◆ EXERCISE DIRECTIONS ◆
What you produce should match the records exactly, line for line.

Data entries

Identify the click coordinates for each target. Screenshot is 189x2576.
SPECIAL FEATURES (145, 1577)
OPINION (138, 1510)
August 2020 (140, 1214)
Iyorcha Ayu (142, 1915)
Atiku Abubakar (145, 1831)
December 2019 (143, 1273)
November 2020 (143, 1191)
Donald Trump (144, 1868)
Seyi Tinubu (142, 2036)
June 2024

◆ TASK RESULT ◆
Identify the click coordinates for each target. Screenshot is 189x2576.
SPECIAL FEATURES (145, 1577)
OPINION (138, 1510)
August 2020 (140, 1214)
Iyorcha Ayu (142, 1915)
Atiku Abubakar (145, 1831)
December 2019 (143, 1273)
November 2020 (143, 1191)
Donald Trump (144, 1868)
Seyi Tinubu (142, 2036)
June 2024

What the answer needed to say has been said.